TO DO =
Decide whether each statement agrees with the excerpt about John Muir and William Keith. Answer yes or no for each, and quote the words from the excerpt that settle it.
1. In his later years, Keith painted with less detail and in a more impressionistic way.
2. Muir gave his first public lecture in San Francisco.
3. The Strentzel portraits hang in the Muir ranch house.

[START OF EXCERPT]

Muir and Keith enjoyed serveral other outings together, including the Tuolumne Canyon (with Mrs. Carr and Albert Kellogg, 1873); Yosemite Creek, Lake Tenaya, past Mt. Hoffman, Tuolumne Meadows, Soda Springs, Mts. Dana and Gibbs, and down Bloody Canyon to Mono Lake (with John Swett and J.B. McChesney, 1875), Mt. Shasta (1888), and Muir Woods (1908).

The two Scots had differing opinions on many topics. For example, in Keith's early career, he included great detail in his paintings and worked hard, following John Ruskin's admonition "to copy nature," to recreate the scene with great accuracy. Naturally, Muir approved. In later years, Keith avoided detail and became more impressionistic. Muir chided him to put the detail back in. For his part, Keith kept after Muir to take the detail out of his writing.

In 1876 when Muir was highly nervous over his first public lecture in Sacramento, Keith knowing this loaned one of his paintings, The Headwaters of the Merced, telling Muir to take it to the Congregational Church and "Just look at the painting Johnny. You'll think you're back in the mountains. You'll relax and be fine." Muir did take the painting to Sacramento and placed it in the church before the guests arrived. The painting did rescue Muir from a dismal, aploogetic, beginning, and during the lecture, Muir pronounced it "as topographically correct as it is beautiful and artistic."

Several Keith paintings hung in the Muir ranch house, including Yosemite, Tuolumne Meadows, Mt. Shasta, Sierra Scene, Yosemite (on a cigar box lid), Mt. Rainier, a sketch of Wanda, The Berkeley Oaks, and portraits of Dr. Strentzel and Mrs. Strentzel. The Strentzel portraits hang in the County Museum in Martinez. The ranch house has photographic reproductions of several of these, and the originals are in the homes of the descendents. The Hearst Art Gallery at St. Mary's College in Moraga has a collection of 150 Keiths, and a permanent exhibition of a small portion of these can be seen in the Keith room at the Gallery. Keith's Mt. Lyell, painted from sketches done on the 1872 trip to the upper Tuolumne area with John Muir, is in the St. Mary's collection.

[END OF EXCERPT]
[START OF GIVEN DATA]

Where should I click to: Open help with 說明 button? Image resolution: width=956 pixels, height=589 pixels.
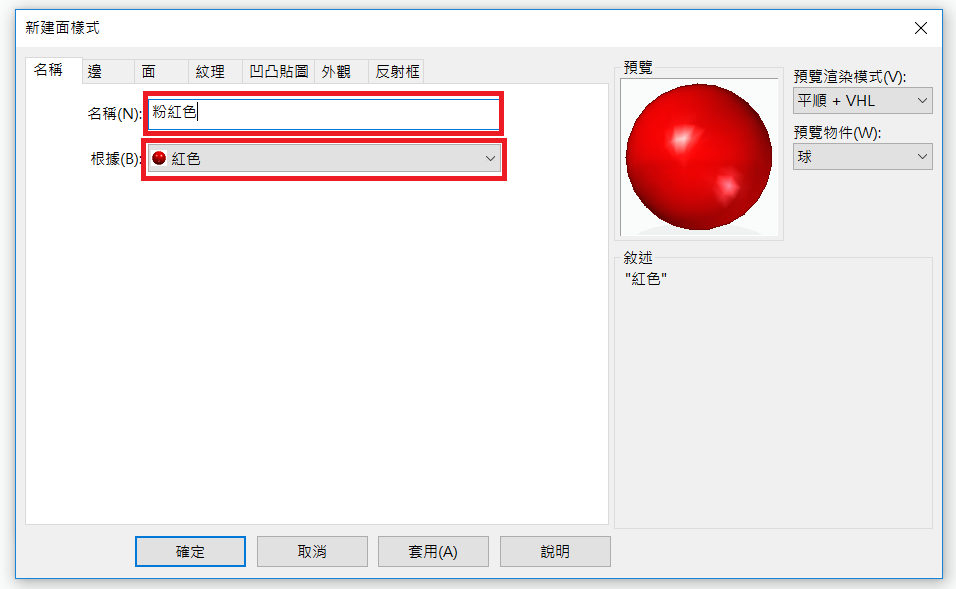555,551
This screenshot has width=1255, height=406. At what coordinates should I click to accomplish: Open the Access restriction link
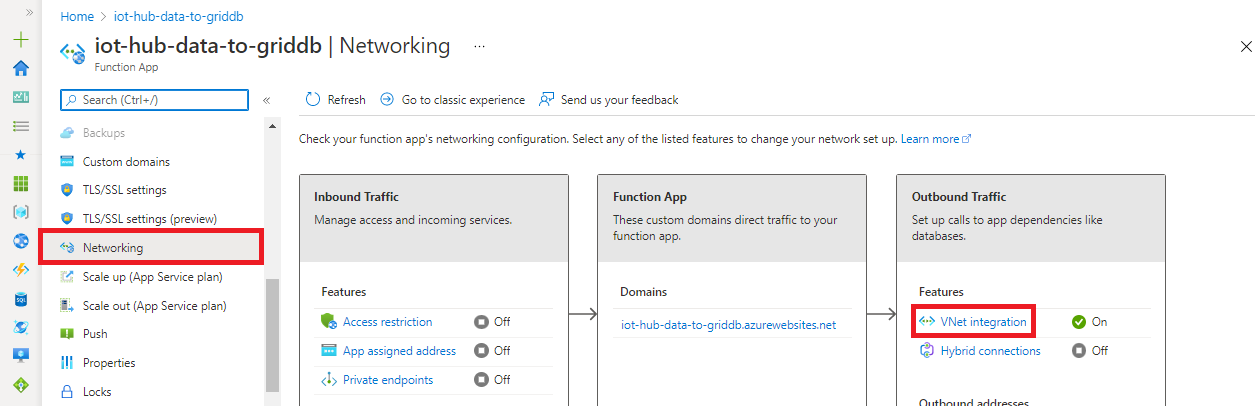[387, 322]
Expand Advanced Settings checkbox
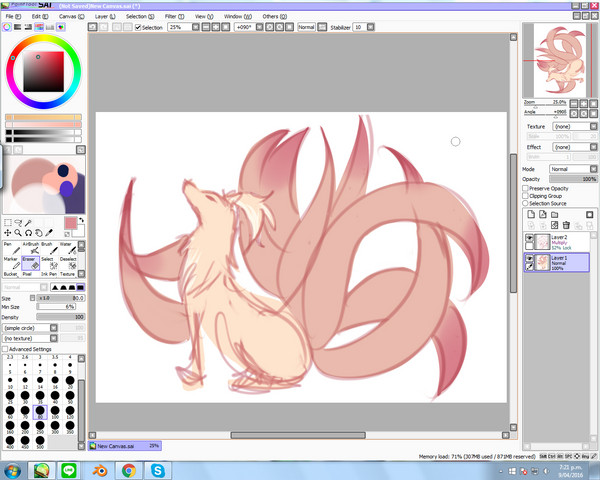This screenshot has width=600, height=480. 6,348
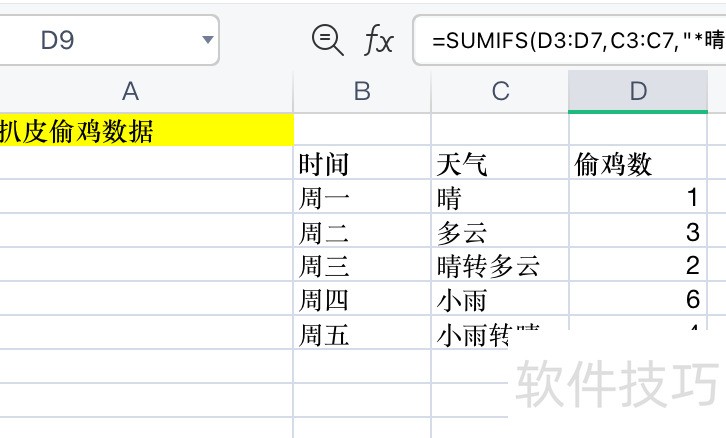Select the 时间 header cell
Screen dimensions: 726x438
(x=362, y=164)
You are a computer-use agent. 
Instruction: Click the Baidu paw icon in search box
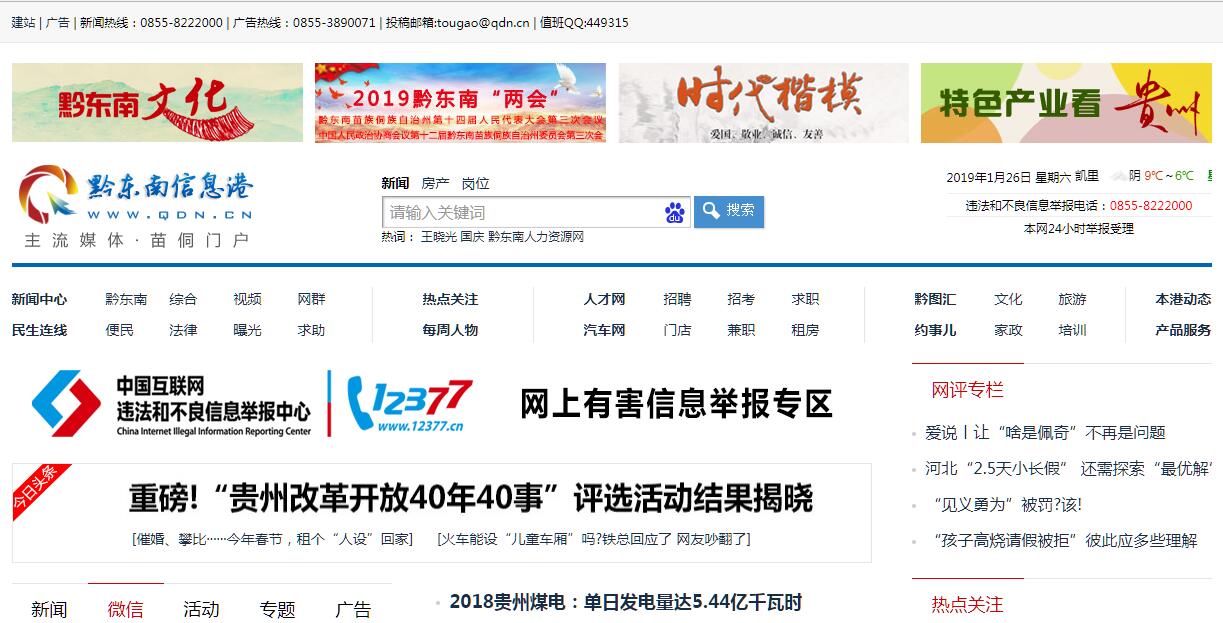tap(674, 212)
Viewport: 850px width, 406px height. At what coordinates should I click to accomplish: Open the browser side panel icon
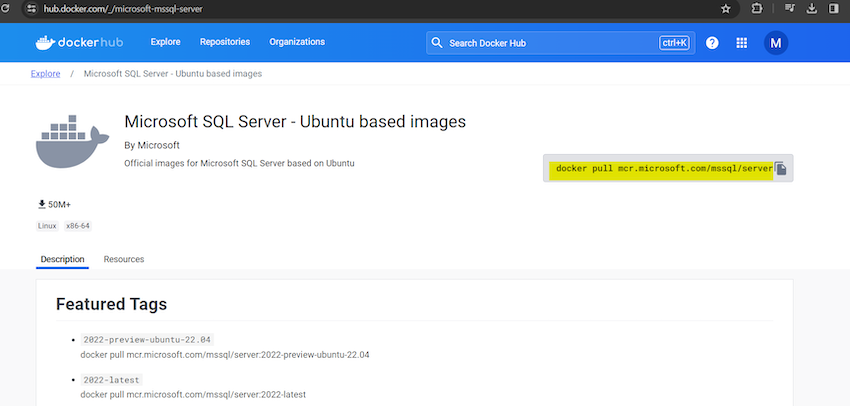pos(833,9)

[END OF GIVEN DATA]

EXERCISE RESULT =
1. Yes: "In later years, Keith avoided detail and became more impressionistic."
2. No: "his first public lecture in Sacramento"
3. No: "The Strentzel portraits hang in the County Museum in Martinez."